Another advantage of learning mathematics this way is that we begin to realize that there is a large overlap between the mathematics we require to work in different branches of physics. For example working knowledge of Fourier transforms, enables us to solve a wide variety of differential equations in mechanics, electrodynamics, statistical physics. In optics, the Fourier transforms provide a great way to express superposition of waves and is a powerful tool to deal with diffraction and interference problems. The same Fourier transforms are extensively used in Quantum mechanics to express and relate quantities like position and momentum and in a way plays a key role in probabilistic interpretation of wave-functions. Just learning Fourier transform technique enables us to work on so diverse problems. And the same is true for all other mathematical techniques. They are universal and their uses are many-folds. Thus problem solving helps us realize the connections between different branches of physics (actually the science) and helps in understanding nature with a broad perspective. It is obvious that a person with such an in-depth mathematical (and intuitive) understanding is likely to perform better as a scientist than those who specialize in particular fields (and are called specialists which most of us are). This is another key difference between original thinkers and mediocre thinkers.

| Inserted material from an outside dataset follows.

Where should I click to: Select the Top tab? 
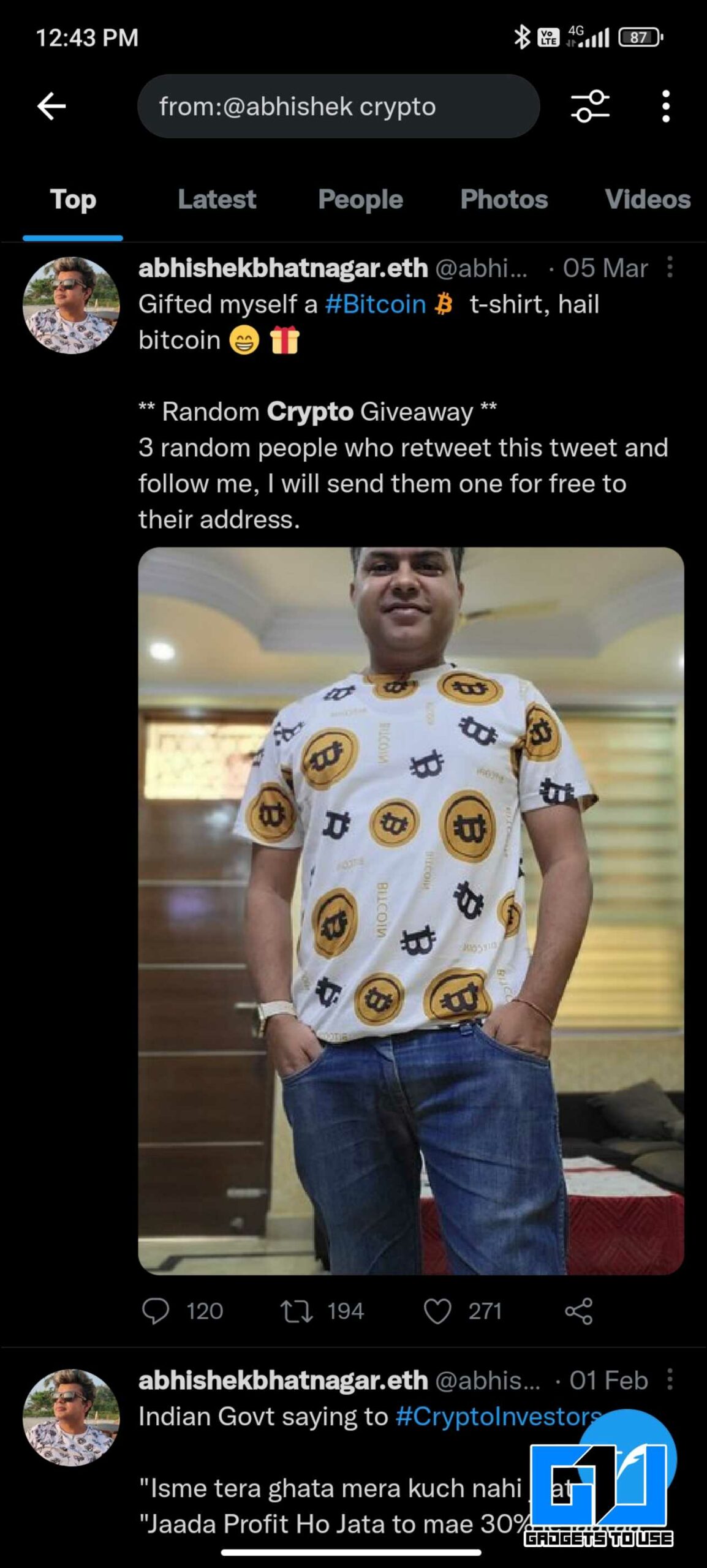(x=73, y=200)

Therefore, the better way of learning physics would be reading less and solving more. Solve as many problems as you can and from as many fields as you can. The best way to do this is - take a bunch of plain papers, a pen and a book of problems on physics and start solving by yourself (don’t take a peek on answers). It may happen that you may not be able to solve a particular problem (or most of the problems) immediately, you may require a few minutes, a few hours, or a few days, but that’s okay, you must have the vigor, doggedness, determination, perseverance to continue with your efforts. You have to go an extra mile to stand out of the crowd and to be able to do something novel. There is really no substitute of hard work here, there are no shortcuts and it is necessary to do so to stay competitive and sharp. We must train ourselves in such a way that given a problem at any time on any subject we should be able to solve it or at least be able guess how to approach the problem. We usually already have enough knowledge of laws that we require to solve classical problems, but what we need is to TEACH OURSELVES how to use that knowledge through mathematics. That is what we (physics students) spend most of our life-time on : learning how to use what we already know.

A disturbing trend that I have observed among young students is that they acquire the notion very early in their career that they are going to specialize in a particular branch of physics and hence they need to be conversant with things concerning that particular branch only. NEVER ever make the mistake of thinking that you will be working on a particular field in physics and need to concentrate only on that. There is a reason why we are called students of physics and not students of classical mechanics or students of quantum mechanics or students of astrophysics or students of material science. What we do is physics and we should be able to do it at any place, any time. We MUST be equally good in all of them and this requires a lot of practice. To get a feel of what I mean here read the biographies of people like Feynman, Landau Curie, Kelvin, Maxwell, etc. who made significant contributions to physics. Although you may know them for their contributions to a particular branch but they all were universalists.

To summarize, my advice would be to solve as many problems as you can. All theories that exist today are the results of efforts of people trying to explain/solve some kind of problem. It always goes from problems to theory, never backwards. Unfortunately we are always taught the subject the other way round in our schools and hence all the unnecessary problems. The subject is vast in applications but really small in content.